Miller Brothers and Lois were principals in Harlem Cavalcade assembled and produced by Ed Sullivan at the Ritz Theatre with staging by Noble Sissle which opened May 1, 1942 and closed after 49 performances. The Variety reviewer opined that " the excellent and well-appearing dance trio, Miller Brothers and Lois, pep up the performance next to the finale ensemble."

In August 1942, Miller Brothers and Lois performed with Will Osborne's Orchestra at the RKO Theater in Boston as part of a stage and screen combination including My Favorite Spy. The Variety reviewer opined that the dance team "catch on at their entrance with a top-gear tap routine and follow up with whimisical intricacies on a high rig which spots them nicely."

In February 1943, Miller Brothers and Lois performed with the Jimmie Lunceford Orchestra at the Stanley Theater in Pittsburgh as part of a vaudeville movie bill including Andy Hardy's Double Life.

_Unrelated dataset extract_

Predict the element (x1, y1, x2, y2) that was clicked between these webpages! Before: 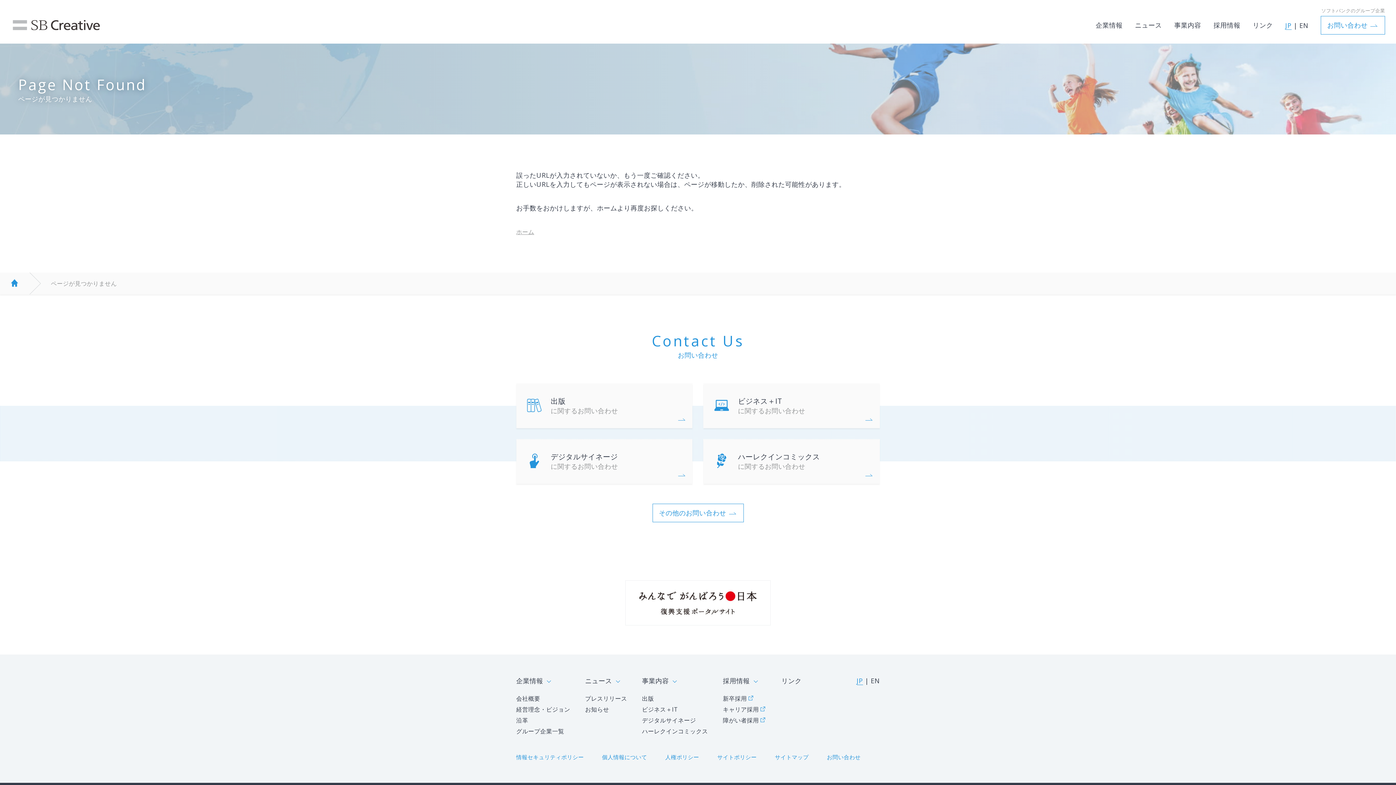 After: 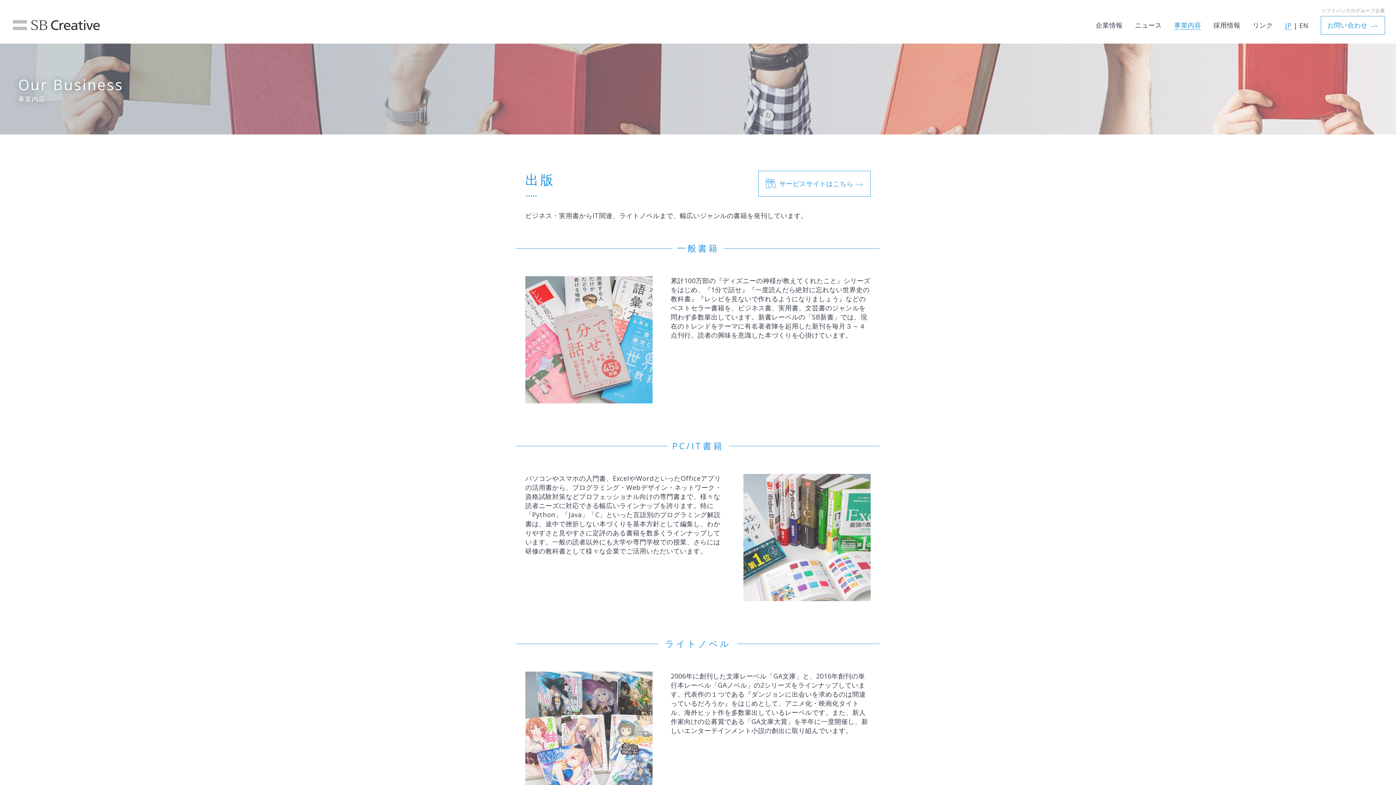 Action: bbox: (642, 694, 708, 703) label: 出版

The Variety reviewer opined that the dance team "doesn't rate more than just fair."

In September 1943, Jimmie Lunceford and his Orchestra headlined the vaudeville presentation at Loew's State Theatre which included Miller Brothers and Lois.

Curtain Time: The Revue, a vaudeville style show presented by Fred Finkelhoffe and Paul Small opened December 23, 1943 at the Curran Theatre in San Francisco for a six week run starring Chico Marx and Connie Boswell with Miller Brothers and Lois appearing in Act I.
The Variety reviewer opined that the Miller Brothers and Lois opening act was "dazzlingly fast" setting the "tempo for the entire show."

Miller Brothers and Lois were in the 1945 USO production of Noble Sissle, Shuffle Along Overseas, streamlined from Sissle's 1921 Broadway black musical Shuffle Along.

In December 1946, Miller Brothers and Lois performed with the Cab Calloway Orchestra at the Chicago Theater in Chicago as part of a vaudeville movie bill including The Cockeyed Miracle. The Variety reviewer noted that they did some "nifty tapstering on raised platforms ending with tap turn six feet in the air. Off to nice returns."

In April 1947 Cab Calloway and his Orchestra were on stage at the Strand Theatre, where the Miller Brothers and Lois were part of the stage show.

When the act was dissolved, the Pittsburgh Courier (21 August 1948) wrote that the team "gave up the profession for a safe life," referencing the tremendous physical risk taken each time for performing the routine, and the perilous risks of continuing a career in show business.

==Teaching==
In 1962, Lois Miller, divorced for some years from Danny Miller, opened the Lois Miller School of dancing in Harlem.